__Exercise goal__. Taking the line with "This screenshot has width=1192, height=554." as the first and the last line of the entries as the final one, copy that span exactly.

*** Dataset entries ***

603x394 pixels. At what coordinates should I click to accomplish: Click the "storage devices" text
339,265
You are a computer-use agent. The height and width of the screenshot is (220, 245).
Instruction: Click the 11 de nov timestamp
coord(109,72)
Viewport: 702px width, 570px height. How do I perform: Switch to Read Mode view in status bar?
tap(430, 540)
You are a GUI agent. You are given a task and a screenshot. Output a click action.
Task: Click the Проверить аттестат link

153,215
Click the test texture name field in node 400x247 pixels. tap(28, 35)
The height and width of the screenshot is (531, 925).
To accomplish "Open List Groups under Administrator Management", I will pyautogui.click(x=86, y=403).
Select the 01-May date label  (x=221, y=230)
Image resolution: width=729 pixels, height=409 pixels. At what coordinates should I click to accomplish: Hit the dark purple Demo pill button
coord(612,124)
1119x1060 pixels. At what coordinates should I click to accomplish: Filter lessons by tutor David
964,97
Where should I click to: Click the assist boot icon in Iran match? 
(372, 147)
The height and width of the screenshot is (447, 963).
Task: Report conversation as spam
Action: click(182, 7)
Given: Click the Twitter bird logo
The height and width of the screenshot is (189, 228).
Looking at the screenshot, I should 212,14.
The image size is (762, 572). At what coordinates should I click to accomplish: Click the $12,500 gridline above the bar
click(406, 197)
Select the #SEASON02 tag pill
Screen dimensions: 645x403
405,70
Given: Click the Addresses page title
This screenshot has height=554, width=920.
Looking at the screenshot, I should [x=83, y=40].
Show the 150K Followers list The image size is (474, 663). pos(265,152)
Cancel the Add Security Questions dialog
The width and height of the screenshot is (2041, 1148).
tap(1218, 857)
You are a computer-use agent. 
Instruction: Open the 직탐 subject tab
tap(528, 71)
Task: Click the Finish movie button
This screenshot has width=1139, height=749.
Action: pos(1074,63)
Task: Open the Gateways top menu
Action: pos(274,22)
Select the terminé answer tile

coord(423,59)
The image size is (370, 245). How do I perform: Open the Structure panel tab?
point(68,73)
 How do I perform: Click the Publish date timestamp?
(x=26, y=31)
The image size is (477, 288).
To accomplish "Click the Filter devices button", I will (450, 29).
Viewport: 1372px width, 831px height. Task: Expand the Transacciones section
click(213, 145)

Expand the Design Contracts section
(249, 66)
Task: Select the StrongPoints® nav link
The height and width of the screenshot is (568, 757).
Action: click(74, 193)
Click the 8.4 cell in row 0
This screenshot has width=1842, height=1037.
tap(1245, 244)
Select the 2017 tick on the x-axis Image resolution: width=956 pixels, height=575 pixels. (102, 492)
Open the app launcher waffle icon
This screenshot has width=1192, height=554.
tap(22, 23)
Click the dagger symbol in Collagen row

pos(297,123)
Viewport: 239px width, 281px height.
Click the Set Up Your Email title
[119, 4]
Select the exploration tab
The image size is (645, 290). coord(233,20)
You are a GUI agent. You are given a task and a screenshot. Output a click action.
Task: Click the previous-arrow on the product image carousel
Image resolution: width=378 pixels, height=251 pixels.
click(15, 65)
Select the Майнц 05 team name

*** End of Dataset entries ***

__Finished exercise__.
This screenshot has width=1192, height=554.
tap(22, 23)
Click the dagger symbol in Collagen row

pos(297,123)
Viewport: 239px width, 281px height.
Click the Set Up Your Email title
[119, 4]
Select the exploration tab
The image size is (645, 290). coord(233,20)
You are a GUI agent. You are given a task and a screenshot. Output a click action.
Task: Click the previous-arrow on the product image carousel
Image resolution: width=378 pixels, height=251 pixels.
click(15, 65)
Select the Майнц 05 team name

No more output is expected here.